This whole question of what 'matches' is subtle. Consider the case when I have a document that has variant content by language (e.g. different sound tracks), and the user indicates a set of preferred languages. If the content has "de-CH" and "fr-CH" (swiss german and french), and a default "en" (english) and the user says he speaks "de-DE" and "fr-FR", on the face of it nothing matches, and I fall back to the catch-all default, which is almost certainly not the best result.
David, this isn't the half of it. The case you describe is actually one of the
easy ones, in that it can be handled by doing a "preferred" match on the entire
tag, with a "generic" match on the primary tag only having lesser precedence
but higher precedence than a fallback to a default.
Yes, I picked off an easy example for which the 'matching' section of the draft didn't seem adequate. This really is a tar-pit, of course. Serbo-croatian used to be a language; now it's serbian and croatian. I assume that they are mutually intelligible. Serbian is probably a better substitute for croatian than some general default (or silence), though saying this in some parts of the world might start wars.

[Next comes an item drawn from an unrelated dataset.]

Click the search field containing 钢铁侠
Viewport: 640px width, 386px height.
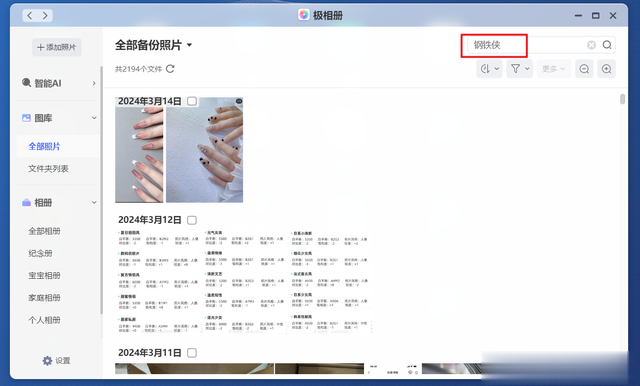pyautogui.click(x=526, y=45)
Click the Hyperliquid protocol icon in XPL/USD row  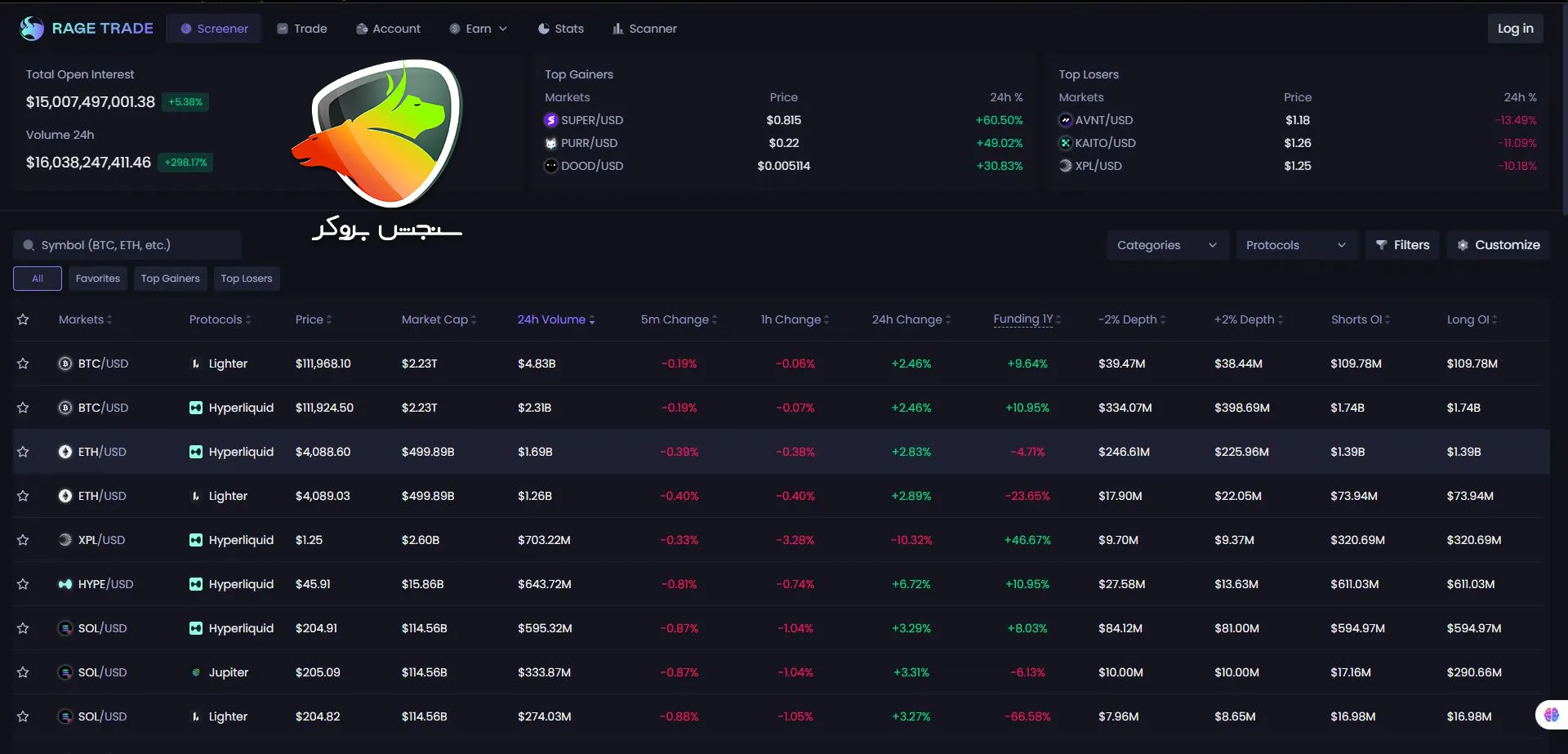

The whole question of what is a language, a variant or dialect of a language, or a suitable substitute for a language, would benefit some thought in any tagging scheme, though I agree the problem is not generally soluble.
I know of two other wrinkles in the RFC 1766 world:
(1) Matching may want to take into account the distinguished nature of country subtags in some way.
(2) SGN- requires special handling, in that SGN-FR and SGN-EN are in fact sufficiently different languages that a primary tag match should not be taken to be a generic match. (Of course this only matters if sign languages are relevant to your situation - in many cases they aren't. In retrospect I think it was a mistake to register sign languages this way.)
This proposed revision, however, opens pandora's box in regards to matching. Consider:
(a) Extension tags appear as the first subtags, and as such have to be taken into account when looking for country subtags.
(b) Script tags change the complexion of the matching problem significantly, in that they can interact with external factors like charset information in odd ways.
(c) UN country numbers have been added (IMO for no good reason), requiring handling similar to country codes.
The bottom line is that while I know how to write reasonable code to do RFC
1766 matching (and have in fact done so for widely deployed software), I
haven't a clue how to handle this new draft competently in regards to matching.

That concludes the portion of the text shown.